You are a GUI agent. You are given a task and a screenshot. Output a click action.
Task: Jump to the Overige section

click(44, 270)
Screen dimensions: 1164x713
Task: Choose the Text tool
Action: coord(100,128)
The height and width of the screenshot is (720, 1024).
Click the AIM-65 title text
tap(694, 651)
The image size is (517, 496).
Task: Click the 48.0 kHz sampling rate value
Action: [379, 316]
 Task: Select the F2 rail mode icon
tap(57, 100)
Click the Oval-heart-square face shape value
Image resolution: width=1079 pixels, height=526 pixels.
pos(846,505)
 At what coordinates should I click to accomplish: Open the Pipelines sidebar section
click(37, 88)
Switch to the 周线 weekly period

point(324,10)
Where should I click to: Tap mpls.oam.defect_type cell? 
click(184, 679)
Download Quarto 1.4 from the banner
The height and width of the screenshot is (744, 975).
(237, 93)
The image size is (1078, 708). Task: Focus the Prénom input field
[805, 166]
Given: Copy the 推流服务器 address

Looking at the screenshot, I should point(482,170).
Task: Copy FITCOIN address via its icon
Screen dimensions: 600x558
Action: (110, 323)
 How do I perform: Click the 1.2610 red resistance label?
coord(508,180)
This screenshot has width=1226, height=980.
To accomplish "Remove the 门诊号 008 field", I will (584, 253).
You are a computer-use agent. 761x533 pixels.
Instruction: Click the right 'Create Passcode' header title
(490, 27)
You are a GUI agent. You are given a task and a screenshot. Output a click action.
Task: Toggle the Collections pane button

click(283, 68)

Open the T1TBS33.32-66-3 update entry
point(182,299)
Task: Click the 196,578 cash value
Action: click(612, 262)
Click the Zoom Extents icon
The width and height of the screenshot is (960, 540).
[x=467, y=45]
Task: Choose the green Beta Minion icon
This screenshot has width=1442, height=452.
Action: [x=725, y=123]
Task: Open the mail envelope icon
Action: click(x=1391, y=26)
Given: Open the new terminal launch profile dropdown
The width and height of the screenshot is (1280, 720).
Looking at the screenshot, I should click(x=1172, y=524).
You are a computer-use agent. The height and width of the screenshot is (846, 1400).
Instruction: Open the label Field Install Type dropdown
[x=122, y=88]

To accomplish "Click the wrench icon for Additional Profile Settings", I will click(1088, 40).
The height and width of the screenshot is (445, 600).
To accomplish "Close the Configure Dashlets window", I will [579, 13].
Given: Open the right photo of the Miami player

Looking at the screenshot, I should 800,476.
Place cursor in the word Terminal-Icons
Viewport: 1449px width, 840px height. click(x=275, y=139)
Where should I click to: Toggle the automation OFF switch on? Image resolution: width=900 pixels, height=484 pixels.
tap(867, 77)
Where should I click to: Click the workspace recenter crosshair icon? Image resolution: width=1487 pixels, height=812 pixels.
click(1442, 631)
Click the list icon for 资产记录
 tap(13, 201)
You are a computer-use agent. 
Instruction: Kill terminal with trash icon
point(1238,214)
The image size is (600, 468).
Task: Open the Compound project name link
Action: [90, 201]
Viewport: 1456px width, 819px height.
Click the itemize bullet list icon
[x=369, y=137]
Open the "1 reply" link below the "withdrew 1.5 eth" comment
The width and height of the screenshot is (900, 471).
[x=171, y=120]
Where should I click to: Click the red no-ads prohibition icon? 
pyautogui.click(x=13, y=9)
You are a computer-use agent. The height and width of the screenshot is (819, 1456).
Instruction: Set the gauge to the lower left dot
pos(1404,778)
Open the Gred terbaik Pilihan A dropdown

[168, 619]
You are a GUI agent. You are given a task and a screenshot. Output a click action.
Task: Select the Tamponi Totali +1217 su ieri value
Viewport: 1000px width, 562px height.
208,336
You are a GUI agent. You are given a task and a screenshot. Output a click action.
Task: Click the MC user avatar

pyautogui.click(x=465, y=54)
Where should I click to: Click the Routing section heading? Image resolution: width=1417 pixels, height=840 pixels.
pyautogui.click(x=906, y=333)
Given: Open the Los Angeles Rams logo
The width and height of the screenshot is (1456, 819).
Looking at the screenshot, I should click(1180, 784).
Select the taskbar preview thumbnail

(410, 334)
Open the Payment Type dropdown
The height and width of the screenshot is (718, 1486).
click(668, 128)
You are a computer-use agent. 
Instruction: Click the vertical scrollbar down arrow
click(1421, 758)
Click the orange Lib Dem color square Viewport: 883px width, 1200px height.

Directions => Rewrite every row above as a numbered list, one line per item, and omit the blank lines.

Exercise solution =>
1. You are a GUI agent. You are given a task and a screenshot. Output a click action.
2. Task: Jump to the Overige section
3. click(44, 270)
4. Screen dimensions: 1164x713
5. Task: Choose the Text tool
6. Action: coord(100,128)
7. The height and width of the screenshot is (720, 1024).
8. Click the AIM-65 title text
9. tap(694, 651)
10. The image size is (517, 496).
11. Task: Click the 48.0 kHz sampling rate value
12. Action: [379, 316]
13.  Task: Select the F2 rail mode icon
14. tap(57, 100)
15. Click the Oval-heart-square face shape value
16. Image resolution: width=1079 pixels, height=526 pixels.
17. pos(846,505)
18.  At what coordinates should I click to accomplish: Open the Pipelines sidebar section
19. click(37, 88)
20. Switch to the 周线 weekly period
21. point(324,10)
22. Where should I click to: Tap mpls.oam.defect_type cell? 
23. click(184, 679)
24. Download Quarto 1.4 from the banner
25. The height and width of the screenshot is (744, 975).
26. (237, 93)
27. The image size is (1078, 708). Task: Focus the Prénom input field
28. [805, 166]
29. Given: Copy the 推流服务器 address
30. Looking at the screenshot, I should point(482,170).
31. Task: Copy FITCOIN address via its icon
32. Screen dimensions: 600x558
33. Action: (110, 323)
34.  How do I perform: Click the 1.2610 red resistance label?
35. coord(508,180)
36. This screenshot has width=1226, height=980.
37. To accomplish "Remove the 门诊号 008 field", I will (584, 253).
38. You are a computer-use agent. 761x533 pixels.
39. Instruction: Click the right 'Create Passcode' header title
40. (490, 27)
41. You are a GUI agent. You are given a task and a screenshot. Output a click action.
42. Task: Toggle the Collections pane button
43. click(283, 68)
44. Open the T1TBS33.32-66-3 update entry
45. point(182,299)
46. Task: Click the 196,578 cash value
47. Action: click(612, 262)
48. Click the Zoom Extents icon
49. The width and height of the screenshot is (960, 540).
50. [x=467, y=45]
51. Task: Choose the green Beta Minion icon
52. This screenshot has width=1442, height=452.
53. Action: [x=725, y=123]
54. Task: Open the mail envelope icon
55. Action: click(x=1391, y=26)
56. Given: Open the new terminal launch profile dropdown
57. The width and height of the screenshot is (1280, 720).
58. Looking at the screenshot, I should click(x=1172, y=524).
59. You are a computer-use agent. The height and width of the screenshot is (846, 1400).
60. Instruction: Open the label Field Install Type dropdown
61. [x=122, y=88]
62. To accomplish "Click the wrench icon for Additional Profile Settings", I will click(1088, 40).
63. The height and width of the screenshot is (445, 600).
64. To accomplish "Close the Configure Dashlets window", I will [579, 13].
65. Given: Open the right photo of the Miami player
66. Looking at the screenshot, I should 800,476.
67. Place cursor in the word Terminal-Icons
68. Viewport: 1449px width, 840px height. click(x=275, y=139)
69. Where should I click to: Toggle the automation OFF switch on? Image resolution: width=900 pixels, height=484 pixels.
70. tap(867, 77)
71. Where should I click to: Click the workspace recenter crosshair icon? Image resolution: width=1487 pixels, height=812 pixels.
72. click(1442, 631)
73. Click the list icon for 资产记录
74.  tap(13, 201)
75. You are a computer-use agent. 
76. Instruction: Kill terminal with trash icon
77. point(1238,214)
78. The image size is (600, 468).
79. Task: Open the Compound project name link
80. Action: [90, 201]
81. Viewport: 1456px width, 819px height.
82. Click the itemize bullet list icon
83. [x=369, y=137]
84. Open the "1 reply" link below the "withdrew 1.5 eth" comment
85. The width and height of the screenshot is (900, 471).
86. [x=171, y=120]
87. Where should I click to: Click the red no-ads prohibition icon? 
88. pyautogui.click(x=13, y=9)
89. You are a computer-use agent. The height and width of the screenshot is (819, 1456).
90. Instruction: Set the gauge to the lower left dot
91. pos(1404,778)
92. Open the Gred terbaik Pilihan A dropdown
93. [168, 619]
94. You are a GUI agent. You are given a task and a screenshot. Output a click action.
95. Task: Select the Tamponi Totali +1217 su ieri value
96. Viewport: 1000px width, 562px height.
97. 208,336
98. You are a GUI agent. You are given a task and a screenshot. Output a click action.
99. Task: Click the MC user avatar
100. pyautogui.click(x=465, y=54)
101. Where should I click to: Click the Routing section heading? Image resolution: width=1417 pixels, height=840 pixels.
102. pyautogui.click(x=906, y=333)
103. Given: Open the Los Angeles Rams logo
104. The width and height of the screenshot is (1456, 819).
105. Looking at the screenshot, I should click(1180, 784).
106. Select the taskbar preview thumbnail
107. (410, 334)
108. Open the Payment Type dropdown
109. The height and width of the screenshot is (718, 1486).
110. click(668, 128)
111. You are a computer-use agent. 
112. Instruction: Click the vertical scrollbar down arrow
113. click(1421, 758)
114. Click the orange Lib Dem color square Viewport: 883px width, 1200px height.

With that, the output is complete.